I can tell you what other people have told me, but I've never done any of it. Currently trying to force myself to take my first trip alone abroad( I think this is the wrong word especially when my goal is Canada). I'm terrified of the possibilities, of the things I can't control. I've begun to realize there is a lot of shit I can't control. The thing I've been trying to wrap my head around is that the story won't end when I get to the outcome of my current choice. I absorb a lot of advice and I'm still try to push myself even if its just a step.
I also used to feel like that - most trips I needed to know where we would go for the next three days, when and why because I felt that I needed to prepare for everything.
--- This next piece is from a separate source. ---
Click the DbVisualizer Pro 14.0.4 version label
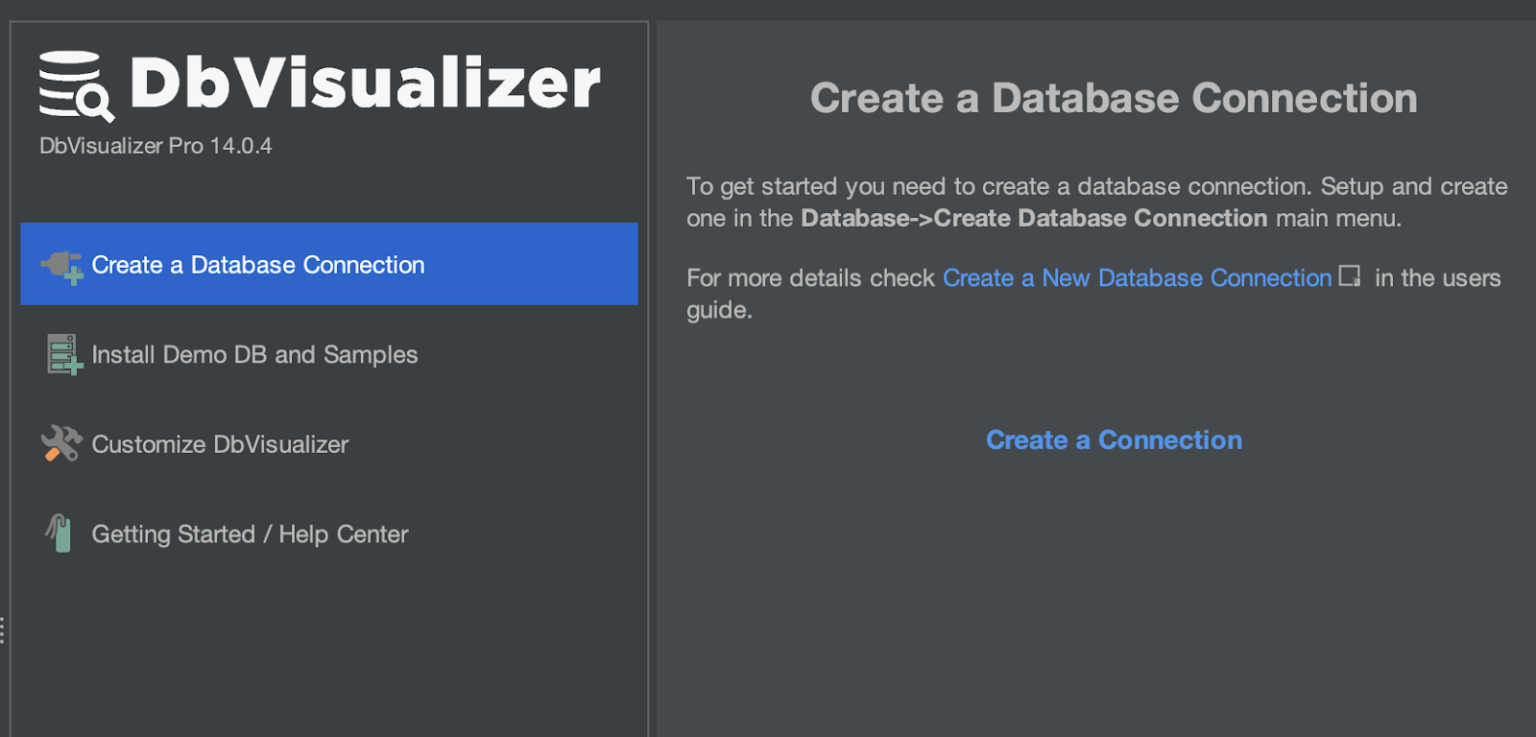The width and height of the screenshot is (1536, 737). coord(155,145)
But as I travelled more, I realized that when you know how it will all play out, it takes the excitement away. And there will always be things that you can't control. Travel is improvization. If everything is under control it's just a guided tour. Yes, it's scarier but it's so much more fulfilling to seize those opportunities. As long as you have a map, your phone and someone to call you'll be totally fine. Above all, try something. - Franklin D. RooseveltI'm terrified of the possibilities, of the things I can't control.
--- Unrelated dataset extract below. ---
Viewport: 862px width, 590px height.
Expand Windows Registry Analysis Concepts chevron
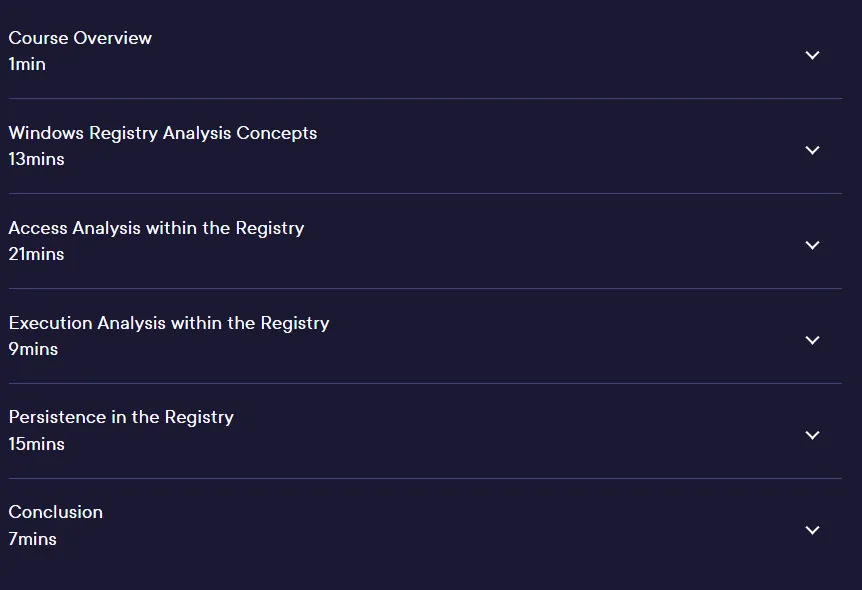812,150
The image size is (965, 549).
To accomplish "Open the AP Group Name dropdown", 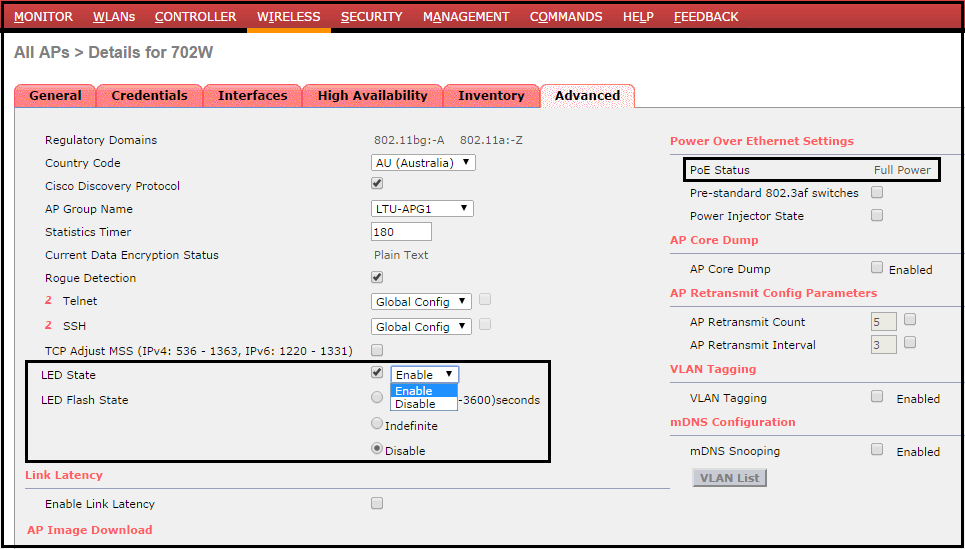I will pyautogui.click(x=421, y=208).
This is one of those things I know in the end as much as I am scared beyond my wits I just have to do it. This is usually what happens when I think about trips: I question what I should do and start researching it. I immediately shut the browser remembering that a planned trip is not a trip at all. In the end I never plan anything and ultimately don't end up going. What I figured I'd do is plan minor things like hotel and transportation then leave the rest to the wind. Some healthy balance between my need to be in control and need to experience life.
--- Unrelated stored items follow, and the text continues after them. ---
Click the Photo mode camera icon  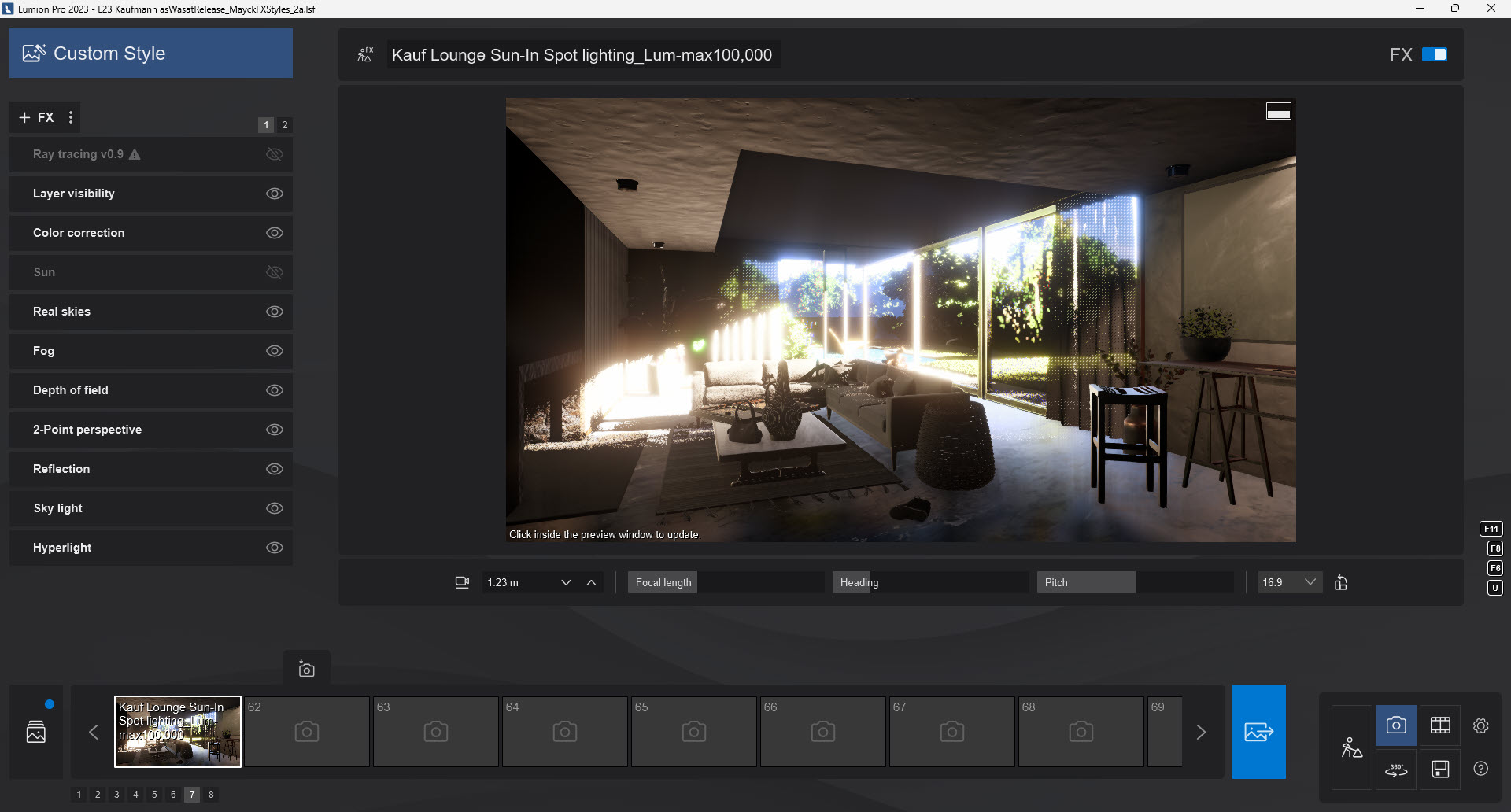[1395, 725]
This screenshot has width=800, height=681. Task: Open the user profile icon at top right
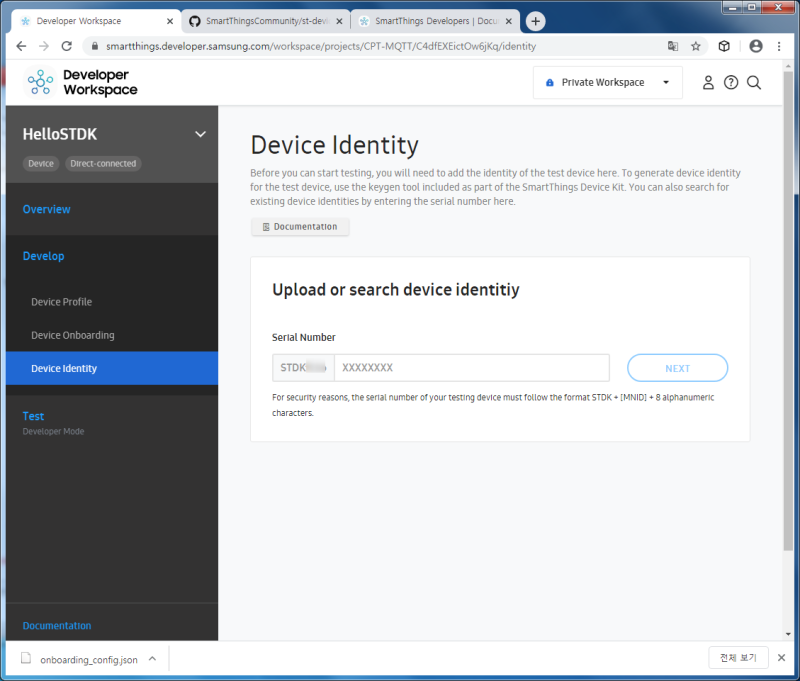[x=708, y=82]
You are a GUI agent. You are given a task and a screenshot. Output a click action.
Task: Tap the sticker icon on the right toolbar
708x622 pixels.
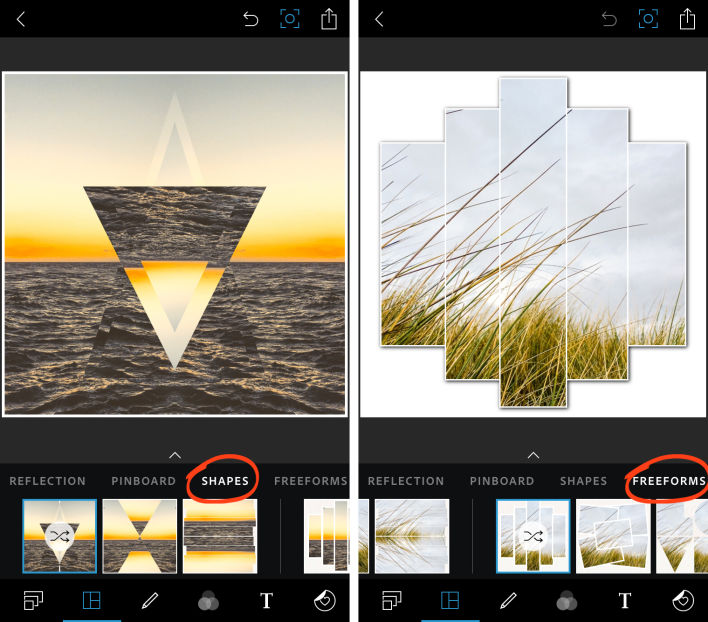tap(683, 601)
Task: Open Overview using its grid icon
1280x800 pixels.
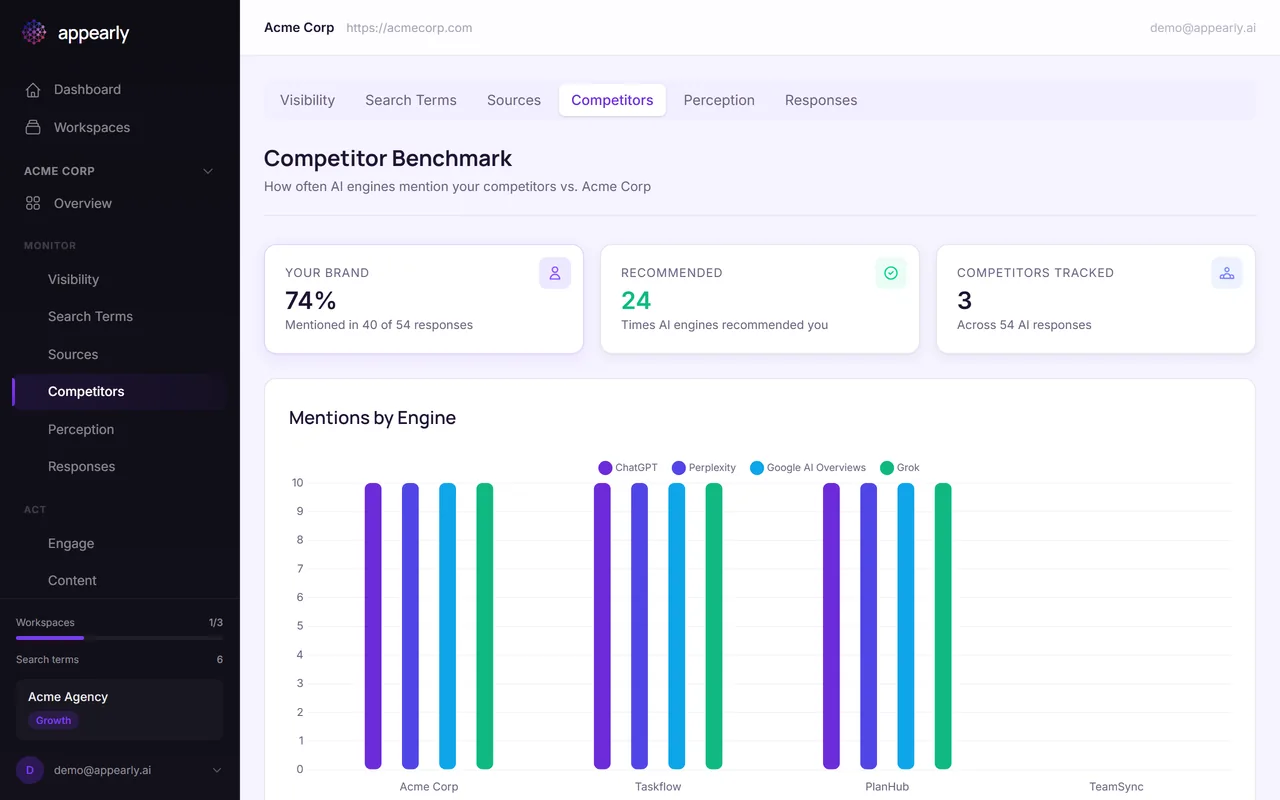Action: pyautogui.click(x=33, y=203)
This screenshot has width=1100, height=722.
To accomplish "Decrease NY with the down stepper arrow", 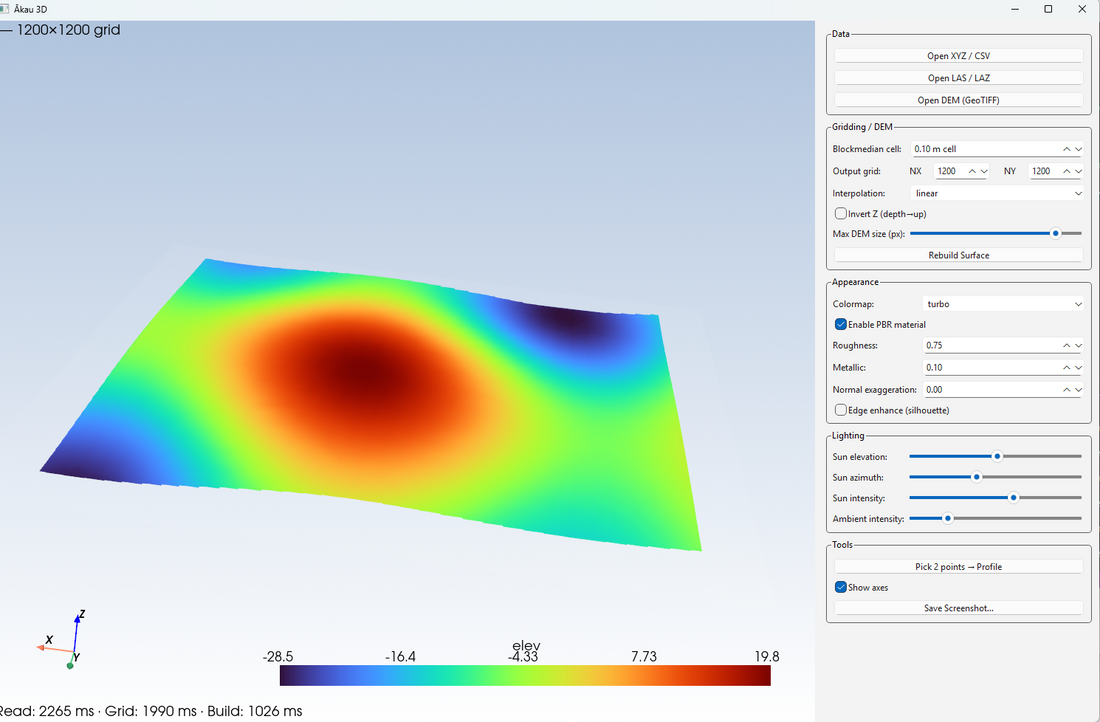I will (1078, 171).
The problem with that is that you miss out on cool places and sights to visit. I grind through travel sites and try to find blogs written by locals to build a list of things to do. For example, I did a stopover for a few days in New York on my way from the Netherlands to Canada. I would've never found great views of the city, ultra-hip places, the best pizza or the architectural gems if I didn't do some research beforehand. But I had no plan on what to do when. For me travel is about being flexible and just having an awesome day. It's a balance that works for me. I immediately shut the browser remembering that a planned trip is not a trip at all.
Your post is actually one of the ones that most resonates with how I feel/what I think my anxiety is like. Foreign or frankly, even just new travel is always very stressful for me. Every once in a while someone suggests to me I pursue a job like teaching English in Japan but the fact is, I think I would have a really really hard time if I just picked up and moved to such a wholly different culture/country/place as that. And it's times of uncertainty and adjustment that often help seriously re-trigger unhealthy controlling coping mechanisms which I have had in many forms in multiple real ways over the years. I love being home. I love knowing what roads to take, knowing six different ways to get to the same place. All that jazz. Travel, on the other hand, is a lot of roiling stomach, getting affronted because I can't control the plane or train, feeling lost, and looking forward to when I can get back to my own space and be surrounded by my own things. Tagging ButterflyEffect because it ties into another comment I made a long time ago.
In theory it always sounds amazing. The idea of experiencing a world that I don't know anything about except from books. It's almost fairytale in design really when I think about it (Which I feel should concern me? Expectations like that are often met with harsh realities). I always question if maybe I'm terrified of possibly succeeding you know? It doesn't make sense I know, but part of me thinks about it.